▶ [Problems to work on]
a) Output everything from "Friday, November 12, 2010, AM" down to "can think of." in the post about the veterans benefits scam, copied exactly.
b) According to the post about the veterans benefits scam, which state has helped form a task force to combat the scam?

▶ [Document segment]
# # # #

Friday, November 12, 2010, AM | 2 Comments
I don’t know where the caller got my phone number from, telling me he can get me more benefits in “Old Soldier Dollars – OSD”. If there is a separate phone book of the names of all veterans, I ought not be in it. I have a simple reason for that. I am not a veteran of any wars. The only alphabet in OSD that applies to me is O. I am old and with a lot less dollars in my name that the caller can think of.
Then I did some research. In my present hometown and the previous one which is only a couple of miles away, I called community centers, nursing homes and assisted living facilities. I was told that OSD callers have continually called their tenants with, in effect, similar sales pitch.
Old Veterans Dollars Sales Pitch
The sales pitch goes something like this: “We can get you instant eligibility for additional benefits through a quick visit to your investment portfolio.” The callers are nothing but scammers and scums trying to drain every blood from the vets’ financial livelihood.
“If you purchase financial products through us, we will make you eligible for Department of Veterans Affairs pensions and other benefits.” States have started combating these scams. One state, Montana, in particular has helped form a task force to combat this growing scam of the utmost against our dearest vets.
Details for the OSD sales pitch…
The sales pitch involves deceiving and pressuring the vets to transfer their retirement assets into an irrevocable trust. This kind of trust means that it cannot be modified or terminated without the permission of the beneficiary. The grantor (the vet) has transferred assets into the trust which effectively removes all of his or her rights of ownership to the assets and the trust.

# # # #

▶ [Source information]
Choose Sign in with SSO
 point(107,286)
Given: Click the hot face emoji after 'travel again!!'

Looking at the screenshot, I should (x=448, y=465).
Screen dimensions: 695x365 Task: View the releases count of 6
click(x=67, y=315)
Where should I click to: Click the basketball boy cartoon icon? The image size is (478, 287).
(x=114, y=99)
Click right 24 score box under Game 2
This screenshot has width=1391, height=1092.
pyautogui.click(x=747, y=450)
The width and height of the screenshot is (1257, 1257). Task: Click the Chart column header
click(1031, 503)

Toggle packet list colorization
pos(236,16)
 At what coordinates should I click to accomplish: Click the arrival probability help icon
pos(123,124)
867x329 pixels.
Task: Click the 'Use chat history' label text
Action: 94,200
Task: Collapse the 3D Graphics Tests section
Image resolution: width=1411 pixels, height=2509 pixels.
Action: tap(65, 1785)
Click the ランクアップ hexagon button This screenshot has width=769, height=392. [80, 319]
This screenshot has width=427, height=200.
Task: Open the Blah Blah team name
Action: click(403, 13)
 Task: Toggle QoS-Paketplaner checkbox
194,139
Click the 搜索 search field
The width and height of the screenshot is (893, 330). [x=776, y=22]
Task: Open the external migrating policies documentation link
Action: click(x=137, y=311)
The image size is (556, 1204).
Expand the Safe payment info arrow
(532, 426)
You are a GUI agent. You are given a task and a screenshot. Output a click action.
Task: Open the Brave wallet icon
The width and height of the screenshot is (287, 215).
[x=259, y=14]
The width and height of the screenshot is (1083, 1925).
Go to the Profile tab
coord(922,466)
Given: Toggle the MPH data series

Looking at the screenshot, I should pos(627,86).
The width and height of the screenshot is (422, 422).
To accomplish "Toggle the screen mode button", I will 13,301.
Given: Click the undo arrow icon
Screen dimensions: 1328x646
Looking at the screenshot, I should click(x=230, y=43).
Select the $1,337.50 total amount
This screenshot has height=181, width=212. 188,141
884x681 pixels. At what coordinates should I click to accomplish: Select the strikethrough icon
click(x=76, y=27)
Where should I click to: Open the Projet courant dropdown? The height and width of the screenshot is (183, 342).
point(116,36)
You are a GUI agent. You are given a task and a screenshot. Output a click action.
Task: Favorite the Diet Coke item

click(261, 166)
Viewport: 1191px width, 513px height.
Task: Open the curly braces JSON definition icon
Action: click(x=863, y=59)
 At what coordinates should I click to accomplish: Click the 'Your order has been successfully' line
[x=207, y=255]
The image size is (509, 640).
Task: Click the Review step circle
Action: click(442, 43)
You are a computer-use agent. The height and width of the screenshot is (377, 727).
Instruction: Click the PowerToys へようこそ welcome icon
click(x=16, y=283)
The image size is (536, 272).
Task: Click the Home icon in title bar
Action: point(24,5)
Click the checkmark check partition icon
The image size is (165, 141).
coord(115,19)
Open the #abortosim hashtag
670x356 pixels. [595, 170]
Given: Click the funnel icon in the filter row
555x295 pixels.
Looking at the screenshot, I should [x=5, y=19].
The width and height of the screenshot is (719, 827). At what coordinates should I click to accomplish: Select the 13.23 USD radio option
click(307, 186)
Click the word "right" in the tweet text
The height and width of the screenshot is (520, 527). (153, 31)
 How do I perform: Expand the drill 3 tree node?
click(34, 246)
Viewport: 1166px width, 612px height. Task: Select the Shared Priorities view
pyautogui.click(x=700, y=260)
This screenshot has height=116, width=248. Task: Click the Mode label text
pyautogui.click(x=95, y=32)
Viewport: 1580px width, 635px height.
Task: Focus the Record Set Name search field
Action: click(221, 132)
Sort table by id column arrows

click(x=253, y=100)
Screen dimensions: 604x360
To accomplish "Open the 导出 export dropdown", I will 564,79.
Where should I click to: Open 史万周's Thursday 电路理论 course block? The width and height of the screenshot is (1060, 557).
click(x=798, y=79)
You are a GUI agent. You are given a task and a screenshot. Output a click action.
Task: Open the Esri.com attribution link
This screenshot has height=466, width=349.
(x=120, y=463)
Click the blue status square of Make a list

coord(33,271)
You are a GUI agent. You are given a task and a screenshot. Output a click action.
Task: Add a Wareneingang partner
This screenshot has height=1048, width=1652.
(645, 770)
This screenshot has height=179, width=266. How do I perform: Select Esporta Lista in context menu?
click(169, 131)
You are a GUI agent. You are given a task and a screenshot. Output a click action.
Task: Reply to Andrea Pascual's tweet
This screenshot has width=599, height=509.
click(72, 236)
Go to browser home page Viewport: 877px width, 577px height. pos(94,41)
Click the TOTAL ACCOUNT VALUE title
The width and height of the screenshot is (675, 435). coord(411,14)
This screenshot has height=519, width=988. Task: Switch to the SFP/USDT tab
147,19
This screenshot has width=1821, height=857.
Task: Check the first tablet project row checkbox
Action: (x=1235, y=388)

# # # #

▶ [Results for the exercise]
a)
Friday, November 12, 2010, AM | 2 Comments
I don’t know where the caller got my phone number from, telling me he can get me more benefits in “Old Soldier Dollars – OSD”. If there is a separate phone book of the names of all veterans, I ought not be in it. I have a simple reason for that. I am not a veteran of any wars. The only alphabet in OSD that applies to me is O. I am old and with a lot less dollars in my name that the caller can think of.

b) Montana